We talk for several minutes before and 20 minutes after church. We’re among the last people to leave, because we’ve talked to so many of them. We talk to over half the people in the service (admittedly, it’s a small one this day), and hear a lot of interesting stories.
We go back the next week to the earlier service, and get more of the same.
We visit God’s House Orlando twice, which we have not done with any of the other churches. It ranks very highly on the family list, but there are a few more churches we want to visit.
A few weeks later, we’re at a satellite church near where our new house will be — about 15 – 20 minutes away, which is actually kind of close in Metro Orlando. Our new house is about 3.5 miles from the University of Central Florida, and the church is in a conference center on campus.

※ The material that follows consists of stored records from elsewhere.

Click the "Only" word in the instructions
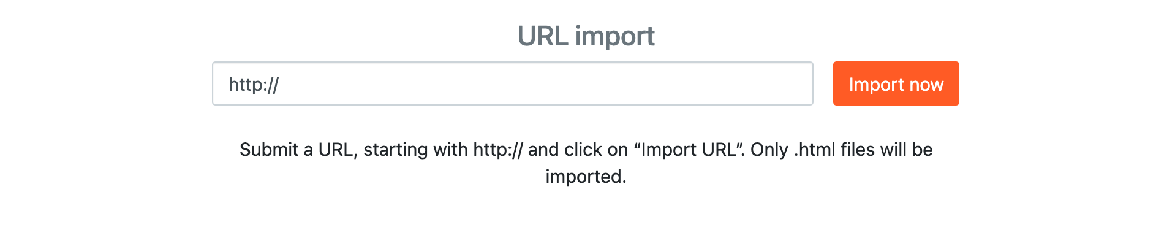The image size is (1175, 227). pyautogui.click(x=769, y=150)
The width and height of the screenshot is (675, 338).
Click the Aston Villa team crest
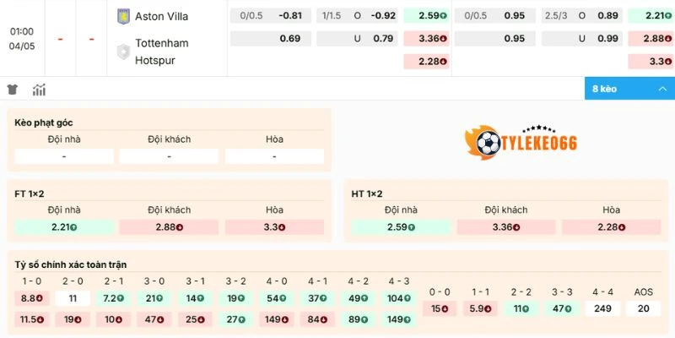122,16
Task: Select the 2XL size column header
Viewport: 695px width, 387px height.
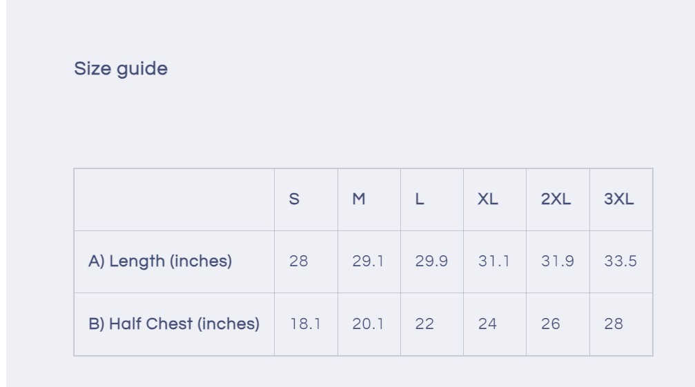Action: coord(556,199)
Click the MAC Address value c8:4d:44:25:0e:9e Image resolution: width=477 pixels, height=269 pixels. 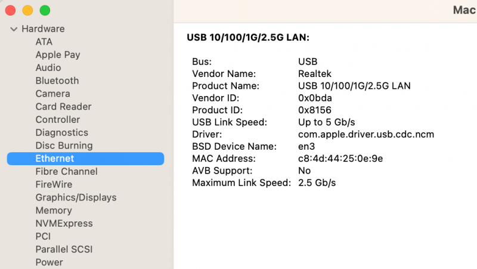click(x=340, y=159)
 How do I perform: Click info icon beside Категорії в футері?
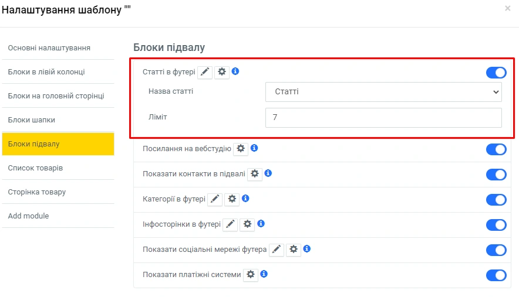[246, 199]

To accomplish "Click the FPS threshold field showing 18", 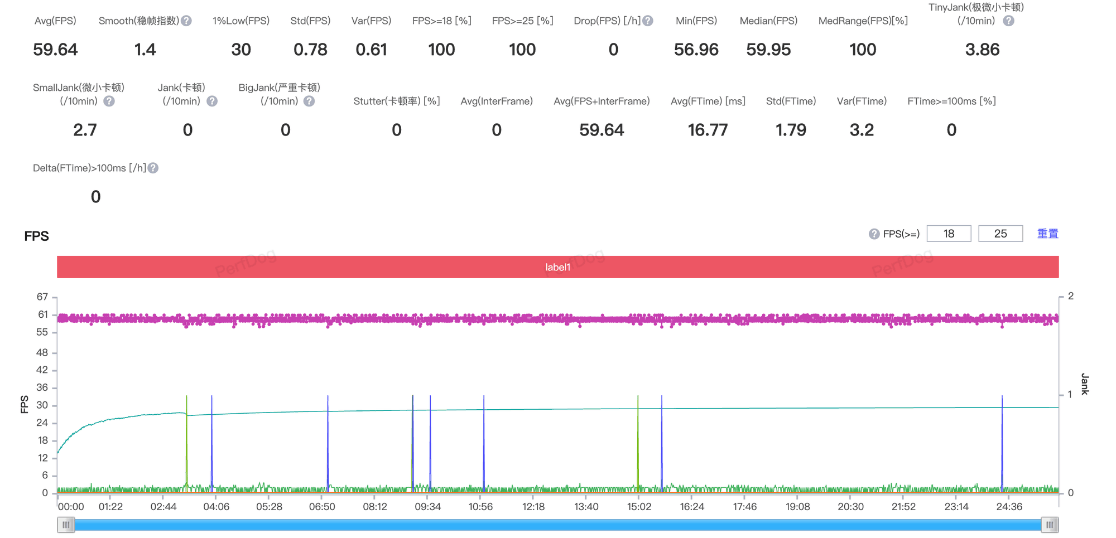I will (949, 234).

Satellite church often means “TV church,” and this one is no exception. There are 30 or so of us in a large meeting room, complete with folding chairs, a small stage, and a large projection screen. And there are roughly 7 or 8 other satellites around central Florida.
We sing to a live band, get a few announcements from the satellite pastor (who’s actually there with us), and then hear the message from the senior pastor in the — I don’t know what you’d call it — mother ship(?). The camera angles are very tight on Mother Ship Pastor, so I whisper to Toni that it’s either pre-recorded or there’s not actually anyone in the audience.

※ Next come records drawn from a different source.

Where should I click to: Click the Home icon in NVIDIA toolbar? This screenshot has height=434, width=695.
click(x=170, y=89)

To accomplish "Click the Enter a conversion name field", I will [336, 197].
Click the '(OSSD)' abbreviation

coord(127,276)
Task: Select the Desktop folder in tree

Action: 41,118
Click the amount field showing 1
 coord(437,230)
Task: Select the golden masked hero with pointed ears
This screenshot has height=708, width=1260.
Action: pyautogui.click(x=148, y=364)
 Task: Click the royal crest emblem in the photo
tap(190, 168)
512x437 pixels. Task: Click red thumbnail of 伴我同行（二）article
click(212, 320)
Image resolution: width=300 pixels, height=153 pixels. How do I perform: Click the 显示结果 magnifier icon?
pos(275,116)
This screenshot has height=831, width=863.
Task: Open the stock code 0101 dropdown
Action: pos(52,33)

We learn the truth the following week, when we visit the Mother Ship Church in Clermont. It turns out to be a pretty big church, about as big as the very first one we visited, except it’s more liberal. We’re not sure how much more, although no one is dancing on stage. Still, there are a few hipsters in the church band, and I even catch a glimpse of a man bun or two. Also, one of the tech guys runs a sci-fi podcast I recently subscribed to. They even answer one of my Twitter questions about The Flash on the podcast, so they can’t be all bad.
The downside is that the mother ship is about 50 minutes away from our new house, and will cost around $8 – $10 in tolls just to go.
I like the church, I just don’t $20-in-highway-robbery like it. And Toni doesn’t like TV church. So this one is out.
This Sunday, we try a church in our hometown, excited that they’ve got something for everyone — middle school and high school youth groups, young adult groups — and it’s just a few miles from our house.
Except it ends up being a big disappointment. It’s not anything we can put our finger on. It seems very conservative, very strict in some of their teachings, and they don’t seem to expect (or allow) a lot of things from their women. I see a lot of suits and dresses. I’m glad I wore jeans and not shorts.
The pastor says a few things — he demonstrates a knowledge of world events and American pop culture history — that perk up my ears, but it’s not enough for us to get over the feeling that it’s really not for us.
Toni and I even discuss which church we liked better, the hippy-dippy church from week 2 or this church. We remember the Hip Hop Dancers for Jesus and the “we’re not worthy” singer and we agree that this church was at least better than that one. We’re mixed about where the rest rank for us, but we all agree that God’s House Orlando truly made us feel loved. It’s just far away (although not as far as the Mother Ship with all the satellites).
So the search continues. We go back to Google and Google Maps to begin a new search for a new church home.
The Israelites may have wandered the desert for 40 years, but they didn’t have Google Maps or Yelp, so hopefully we’ll solve our problem in 40 weeks.